31 Aralık 2014 Çarşamba

2014'te Neler Oldu Neler!



OCAK
15     Doğumunun 112. yıl dönümünde Nazım Hikmet anısına İstanbul'daki Sanatçılar Parkında bir anıt açıldı. İki Kıtaya Nazım Hikmet Köprüsü adını taşıyan anıtı Kars'ta yıkılan İnsanlık Anıtı'nın da heykeltraşı olan Mehmet Akyol tasarlamış. Anıtın açılışını Yaşar Kemal yaparken sunuculuğu Enver Aysever üstlenmiş.
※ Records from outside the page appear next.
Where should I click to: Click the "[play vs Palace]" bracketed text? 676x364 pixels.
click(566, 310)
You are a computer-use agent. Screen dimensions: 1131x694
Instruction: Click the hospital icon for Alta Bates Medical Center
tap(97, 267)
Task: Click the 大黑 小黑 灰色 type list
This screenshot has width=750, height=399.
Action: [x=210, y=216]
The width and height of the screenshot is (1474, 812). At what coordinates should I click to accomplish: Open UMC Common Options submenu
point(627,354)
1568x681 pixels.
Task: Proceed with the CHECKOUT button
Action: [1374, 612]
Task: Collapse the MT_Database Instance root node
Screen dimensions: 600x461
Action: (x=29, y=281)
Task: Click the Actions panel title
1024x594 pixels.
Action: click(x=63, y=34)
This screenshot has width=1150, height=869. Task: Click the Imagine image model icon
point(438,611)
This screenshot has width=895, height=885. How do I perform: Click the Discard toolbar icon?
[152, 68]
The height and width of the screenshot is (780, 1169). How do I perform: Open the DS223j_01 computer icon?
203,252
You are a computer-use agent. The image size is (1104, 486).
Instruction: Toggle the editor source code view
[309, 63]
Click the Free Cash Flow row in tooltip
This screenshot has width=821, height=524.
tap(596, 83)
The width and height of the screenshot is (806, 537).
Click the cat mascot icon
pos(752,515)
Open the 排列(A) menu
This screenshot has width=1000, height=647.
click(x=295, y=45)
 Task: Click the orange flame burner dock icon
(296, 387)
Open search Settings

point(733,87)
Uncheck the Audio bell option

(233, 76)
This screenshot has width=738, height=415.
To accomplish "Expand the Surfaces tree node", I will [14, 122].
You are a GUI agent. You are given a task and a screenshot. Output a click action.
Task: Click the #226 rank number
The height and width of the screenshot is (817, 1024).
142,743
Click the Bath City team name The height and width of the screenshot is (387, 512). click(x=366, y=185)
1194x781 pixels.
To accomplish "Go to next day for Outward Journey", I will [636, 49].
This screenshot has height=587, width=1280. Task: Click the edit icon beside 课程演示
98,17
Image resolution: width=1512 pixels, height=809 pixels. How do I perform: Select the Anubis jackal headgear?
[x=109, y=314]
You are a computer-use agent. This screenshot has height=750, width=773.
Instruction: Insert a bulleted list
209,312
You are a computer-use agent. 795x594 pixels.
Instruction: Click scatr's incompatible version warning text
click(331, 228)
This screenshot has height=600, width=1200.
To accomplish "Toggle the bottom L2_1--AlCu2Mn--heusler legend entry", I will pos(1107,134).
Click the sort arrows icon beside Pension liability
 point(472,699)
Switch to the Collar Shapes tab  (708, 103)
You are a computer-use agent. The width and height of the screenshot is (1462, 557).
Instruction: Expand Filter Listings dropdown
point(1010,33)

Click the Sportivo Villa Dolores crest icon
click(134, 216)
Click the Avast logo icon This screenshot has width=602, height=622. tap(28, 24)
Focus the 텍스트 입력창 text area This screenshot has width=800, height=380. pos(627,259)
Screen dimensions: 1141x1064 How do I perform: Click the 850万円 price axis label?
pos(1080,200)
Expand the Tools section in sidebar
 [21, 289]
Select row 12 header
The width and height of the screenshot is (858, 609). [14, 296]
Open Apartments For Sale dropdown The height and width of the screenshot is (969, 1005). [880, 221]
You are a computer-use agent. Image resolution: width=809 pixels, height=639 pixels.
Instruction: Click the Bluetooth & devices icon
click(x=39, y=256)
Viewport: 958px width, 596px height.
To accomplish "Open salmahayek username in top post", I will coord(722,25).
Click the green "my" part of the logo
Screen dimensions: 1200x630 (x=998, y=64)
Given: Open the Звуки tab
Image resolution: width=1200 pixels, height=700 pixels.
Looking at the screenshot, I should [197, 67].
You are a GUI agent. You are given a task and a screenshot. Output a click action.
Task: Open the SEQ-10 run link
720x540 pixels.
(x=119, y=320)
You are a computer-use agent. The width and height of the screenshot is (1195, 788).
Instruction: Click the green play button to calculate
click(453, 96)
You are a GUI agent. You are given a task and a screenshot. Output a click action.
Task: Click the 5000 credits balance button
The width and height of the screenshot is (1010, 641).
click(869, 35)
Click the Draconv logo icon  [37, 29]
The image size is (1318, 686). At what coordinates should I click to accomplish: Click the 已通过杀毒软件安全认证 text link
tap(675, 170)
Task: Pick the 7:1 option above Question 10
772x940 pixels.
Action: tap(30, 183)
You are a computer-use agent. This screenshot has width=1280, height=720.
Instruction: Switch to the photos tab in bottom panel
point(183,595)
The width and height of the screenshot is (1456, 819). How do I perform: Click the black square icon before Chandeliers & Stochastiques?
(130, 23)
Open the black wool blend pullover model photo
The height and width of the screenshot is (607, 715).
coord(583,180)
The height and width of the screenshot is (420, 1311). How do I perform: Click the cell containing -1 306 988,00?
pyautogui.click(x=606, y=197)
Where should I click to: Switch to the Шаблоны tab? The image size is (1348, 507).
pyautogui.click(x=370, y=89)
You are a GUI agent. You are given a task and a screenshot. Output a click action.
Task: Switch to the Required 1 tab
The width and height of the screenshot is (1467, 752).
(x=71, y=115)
17  İhsan Oktay Anar'ın son romanı Galiz Kahraman raflara çıktı. Her romanı büyük heyecanla beklenen romancının Yedinci Gün'den kısa süre sonra çıkan bu yeni romanı tahmin edilen heyecanı yaratmadı gibi geldi bana.



ŞUBAT
19  İstanbul Anadolu Fikri ve Sınai Haklar Ceza Mahkemesi ilk kez korsan kitap için hapis cezası verdi.


MART
11  Ekmek almak için sokağa çıktığı sırada bir polis tarafından kafasından gaz fişeği ile vurulan 14 yaşındaki Berkin Elvan 269 gün komada kaldıktan sonra vefat etti. Söyleyeceklerim bu kadar.


NİSAN
18    Kolombiyalı yazar Gabriel Garcia Marquez zatürre yüzünden hayatını kaybetti. Daha önce de hakkında sık sık öldüğü dedikodusu çıkan yazarın okuyucuları haber yine asparagas çıksın istedi ama bu kez büyülü gerçekçilik öksüz kaldı.






MAYIS
13  Soma'daki madende büyük bir facia yaşandı. 301 işçi öldü. Günler süren çalışmalarda ve sonrasında yaşanan skandallar birbirini izledi. Emile Zola'nın kömür madenindeki korkunç şartları ve isyanı anlattığı Germinal adlı romanın yazıldıktan onlarca yıl sonra hala güncel olduğu anlaşıldı.



HAZİRAN
4    Açlık Oyunları romanında asi Katniss'e minnettarlık ve otoriteye sessiz bir isyan anlamına gelen üç parmak selamı Tayland'da askeri darbe karşıtları tarafından kullanılmaya başlandı. 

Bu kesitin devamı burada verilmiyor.